**Written request**
Please count the lines in the records below that contain the string "dimensions", matching case exactly, and give only that number.

**Listing**
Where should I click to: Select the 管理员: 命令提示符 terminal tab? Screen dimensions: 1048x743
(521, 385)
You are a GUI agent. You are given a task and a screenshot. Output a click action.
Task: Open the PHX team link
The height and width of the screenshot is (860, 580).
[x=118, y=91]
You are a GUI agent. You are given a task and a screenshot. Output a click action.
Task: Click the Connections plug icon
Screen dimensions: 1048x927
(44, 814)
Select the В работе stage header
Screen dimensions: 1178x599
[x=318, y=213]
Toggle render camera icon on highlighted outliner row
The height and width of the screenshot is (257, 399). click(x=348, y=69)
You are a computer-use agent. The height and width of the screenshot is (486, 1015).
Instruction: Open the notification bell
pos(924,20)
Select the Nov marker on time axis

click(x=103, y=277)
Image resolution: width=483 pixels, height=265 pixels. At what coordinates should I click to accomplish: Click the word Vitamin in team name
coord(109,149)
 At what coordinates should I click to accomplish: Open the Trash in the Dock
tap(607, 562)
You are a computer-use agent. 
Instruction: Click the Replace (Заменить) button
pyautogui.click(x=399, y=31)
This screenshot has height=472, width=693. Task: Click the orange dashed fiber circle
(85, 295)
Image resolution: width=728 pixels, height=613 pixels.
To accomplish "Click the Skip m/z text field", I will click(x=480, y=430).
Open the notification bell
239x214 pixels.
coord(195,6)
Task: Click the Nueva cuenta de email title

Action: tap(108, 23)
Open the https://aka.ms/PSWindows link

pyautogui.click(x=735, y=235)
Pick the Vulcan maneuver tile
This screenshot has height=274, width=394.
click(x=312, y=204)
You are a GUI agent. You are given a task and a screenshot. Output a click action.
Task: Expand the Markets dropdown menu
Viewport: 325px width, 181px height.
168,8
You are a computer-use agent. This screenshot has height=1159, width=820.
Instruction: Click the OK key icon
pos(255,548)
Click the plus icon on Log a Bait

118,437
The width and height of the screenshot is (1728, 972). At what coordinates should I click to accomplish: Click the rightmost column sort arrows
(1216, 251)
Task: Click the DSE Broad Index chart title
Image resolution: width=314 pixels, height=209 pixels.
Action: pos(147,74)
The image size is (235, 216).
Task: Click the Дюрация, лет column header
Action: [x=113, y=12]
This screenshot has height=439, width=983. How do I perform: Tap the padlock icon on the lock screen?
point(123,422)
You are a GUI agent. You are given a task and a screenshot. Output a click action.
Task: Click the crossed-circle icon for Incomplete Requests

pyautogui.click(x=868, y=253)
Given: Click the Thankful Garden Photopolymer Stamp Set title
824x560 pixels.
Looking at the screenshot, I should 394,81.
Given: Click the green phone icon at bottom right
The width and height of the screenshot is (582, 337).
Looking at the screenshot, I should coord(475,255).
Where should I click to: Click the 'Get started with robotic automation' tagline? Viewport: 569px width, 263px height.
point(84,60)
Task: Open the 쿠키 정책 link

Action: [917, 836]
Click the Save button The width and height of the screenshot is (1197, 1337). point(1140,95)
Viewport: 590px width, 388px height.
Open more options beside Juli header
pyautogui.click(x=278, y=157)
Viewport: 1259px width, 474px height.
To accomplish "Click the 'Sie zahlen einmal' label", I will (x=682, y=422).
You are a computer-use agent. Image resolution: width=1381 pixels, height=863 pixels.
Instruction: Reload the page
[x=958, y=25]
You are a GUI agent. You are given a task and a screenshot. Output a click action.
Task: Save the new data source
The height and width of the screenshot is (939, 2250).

**Written solution**
3